How ModelAtlas Scores 704 AI Models for Trust | Blog

River Song, Head of Predictive Risk · Martha Jones, Policy & Standards Lead

ModelAtlas is a model intelligence catalog that assigns trust tiers to AI models. It currently covers 704 models. Every model in the catalog carries a trust tier derived from what the data actually supports — and the methodology is honest about what it does not yet support.

This post explains how the scoring works.

Quality-based trust scoring: the baseline for most models

For the majority of models in the catalog, the trust tier is computed from three quality signals: license type, download volume, and architecture indicators.

License type captures how openly the model is distributed and what terms govern its use. A model released under a permissive open license with clear commercial terms sits differently in a risk profile than one distributed under a restrictive research-only license or no license at all. License clarity matters because it determines whether deployers have a documented understanding of what they are using.

Download volume serves as an adoption signal. A model downloaded millions of times has received substantially more real-world exposure than one that is obscure. High adoption does not mean high safety — but it does mean the model has been examined by more eyes, integrated into more pipelines, and is more likely to have publicly known failure modes.

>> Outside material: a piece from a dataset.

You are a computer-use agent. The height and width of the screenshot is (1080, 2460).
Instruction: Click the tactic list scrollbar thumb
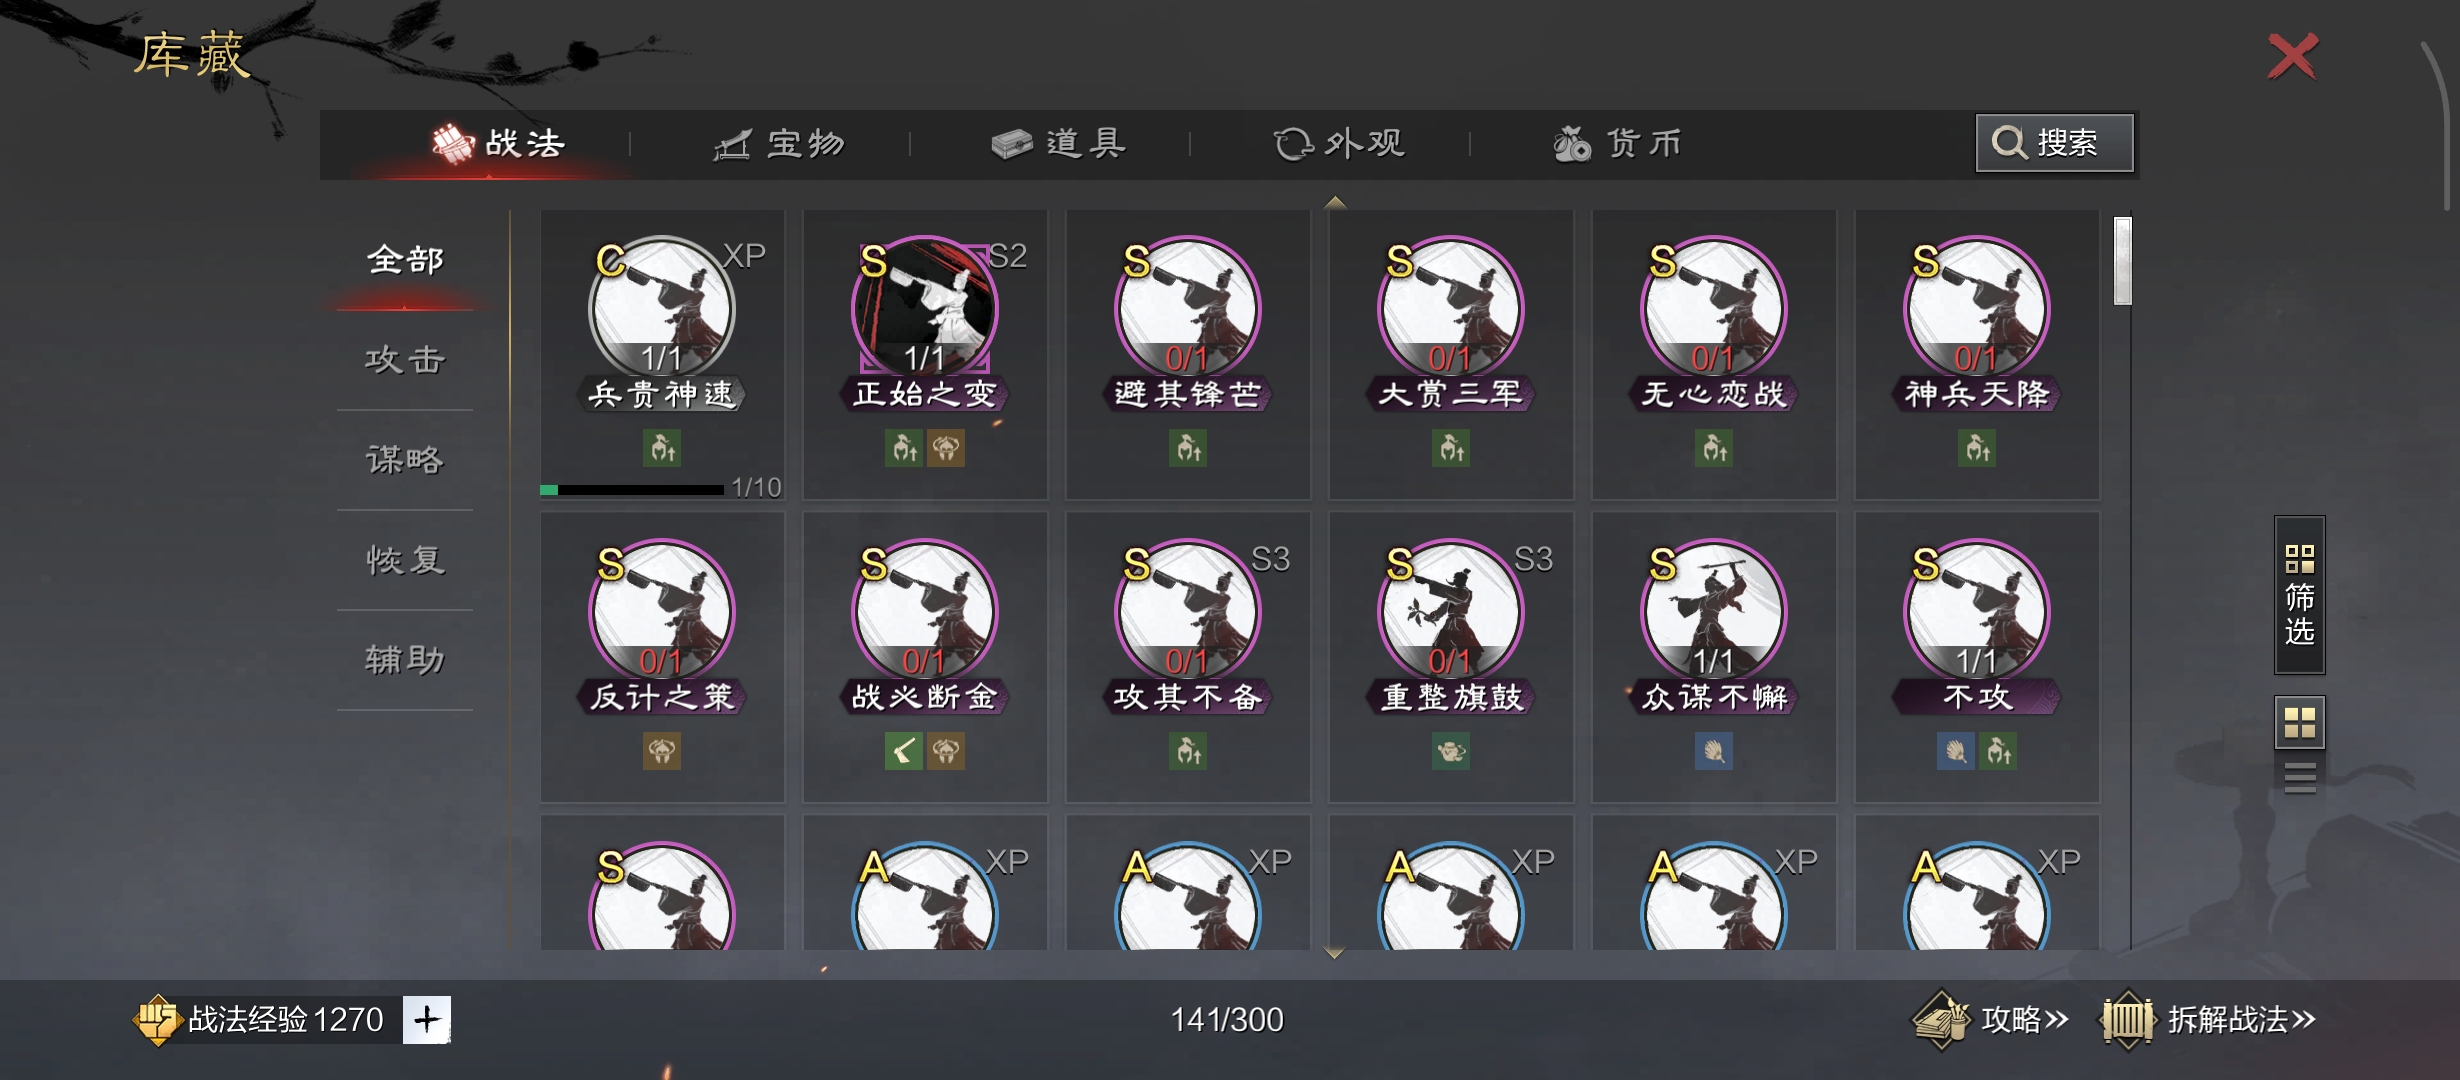point(2122,260)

Adoption is a partial proxy for scrutiny.

Architecture signals cover parameter count, family lineage, instruction-tuning status, and quantization tier. These capture capability-relevant distinctions: a 70-billion-parameter instruction-tuned model and a 1.5-billion-parameter base model have materially different deployment profiles even if they share a family name.

Together, these signals produce a quality-based trust tier for every model in the catalog. It is not a safety evaluation. A high quality-based score means the model is well-documented, widely adopted, and architecturally legible — not that it has been tested against adversarial prompts.

That distinction matters. Most of the 704 models in ModelAtlas carry quality-based scores only. The methodology does not claim more than the data supports.

ASR-backed tiers: what the adversarial corpus adds

For a subset of models, the trust tier is also shaped by attack success rate (ASR) data from the Failure-First adversarial evaluation corpus.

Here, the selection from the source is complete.